Le président républicain de la Chambre, Mike Johnson, a fixé le cadre dès lundi, devant la presse réunie au Capitole. Ses mots ne laissent aucun doute sur sa position. « L’idée que nous retirions ce pouvoir à notre commandant en chef, le président, de finir le boulot est une perspective effrayante pour moi », affirme-t-il. Puis il enfonce le clou : « C’est dangereux, et j’espère — et je crois — que nous avons suffisamment de voix pour rejeter cela. »

Johnson parle en chef de majorité sûr de ses troupes. Il parle aussi en homme qui a choisi son camp : celui d’un président qui agit vite, fort, sans chercher le consensus législatif. Dans cette vision, le Congrès n’est pas un contre-pouvoir. Il est un soutien.

Face à lui, les démocrates accumulent les défaites parlementaires tout en construisant un récit politique pour la suite. Chaque vote perdu devient une pièce à conviction. Chaque résolution rejetée, une preuve supplémentaire de ce qu’ils présentent comme une dérive autoritaire.

Trump, la guerre et la légitimité démocratique

Derrière ce duel institutionnel, une réalité s’impose : les États-Unis sont en guerre contre l’Iran sans que le Congrès l’ait formellement autorisé. Six soldats américains sont morts. Des bases américaines dans le Golfe ont été frappées. Le détroit d’Ormuz est menacé. Et Washington débat encore de savoir si tout cela est légal.

Ce paradoxe est au cœur de la crise politique qui se joue en parallèle de la crise militaire. Donald Trump gouverne par l’urgence. Il agit, puis demande une validation que le Congrès républicain s’empresse de lui accorder. Le War Powers Act, conçu après le Vietnam pour éviter que des présidents n’entraînent l’Amérique dans des guerres sans fin, se retrouve au cœur d’un conflit qui, précisément, menacer de s’installer dans la durée.

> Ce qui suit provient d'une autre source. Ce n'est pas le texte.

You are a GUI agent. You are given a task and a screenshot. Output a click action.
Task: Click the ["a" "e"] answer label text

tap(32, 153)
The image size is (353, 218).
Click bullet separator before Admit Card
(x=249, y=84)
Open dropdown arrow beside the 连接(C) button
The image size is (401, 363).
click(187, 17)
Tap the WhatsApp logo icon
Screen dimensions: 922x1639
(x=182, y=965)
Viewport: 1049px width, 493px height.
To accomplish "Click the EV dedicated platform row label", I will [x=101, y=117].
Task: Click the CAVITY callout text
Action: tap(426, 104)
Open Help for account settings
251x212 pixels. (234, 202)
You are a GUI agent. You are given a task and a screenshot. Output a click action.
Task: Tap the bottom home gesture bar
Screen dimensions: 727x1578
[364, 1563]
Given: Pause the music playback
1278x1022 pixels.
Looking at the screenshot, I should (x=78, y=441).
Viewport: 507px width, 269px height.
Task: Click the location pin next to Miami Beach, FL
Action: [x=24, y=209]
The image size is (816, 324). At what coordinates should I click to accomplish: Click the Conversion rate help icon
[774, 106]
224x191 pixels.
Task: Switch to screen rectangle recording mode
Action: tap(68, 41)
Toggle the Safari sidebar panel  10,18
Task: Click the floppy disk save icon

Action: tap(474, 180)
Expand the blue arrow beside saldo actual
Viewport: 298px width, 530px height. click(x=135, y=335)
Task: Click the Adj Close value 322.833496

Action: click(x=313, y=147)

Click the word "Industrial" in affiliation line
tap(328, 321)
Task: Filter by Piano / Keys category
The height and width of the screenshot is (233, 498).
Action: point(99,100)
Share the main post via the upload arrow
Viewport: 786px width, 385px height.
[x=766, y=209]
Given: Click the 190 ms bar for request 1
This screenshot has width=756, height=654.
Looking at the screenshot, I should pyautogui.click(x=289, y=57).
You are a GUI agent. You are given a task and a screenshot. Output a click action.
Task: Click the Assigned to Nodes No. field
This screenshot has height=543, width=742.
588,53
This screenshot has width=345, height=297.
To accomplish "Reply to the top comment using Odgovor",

Tim Kaine le sait. Il continuera à déposer des résolutions, à alerter, à documenter. Pas pour gagner — il sait que les chiffres ne sont pas en sa faveur. Mais pour que l’histoire retienne que le Congrès a été tenu à l’écart d’une décision de guerre majeure. Et que certains, au moins, ont dit non.

Pour l’heure, Trump avance. Le Sénat l’y autorise. Et la guerre contre l’Iran entre dans son cinquième jour.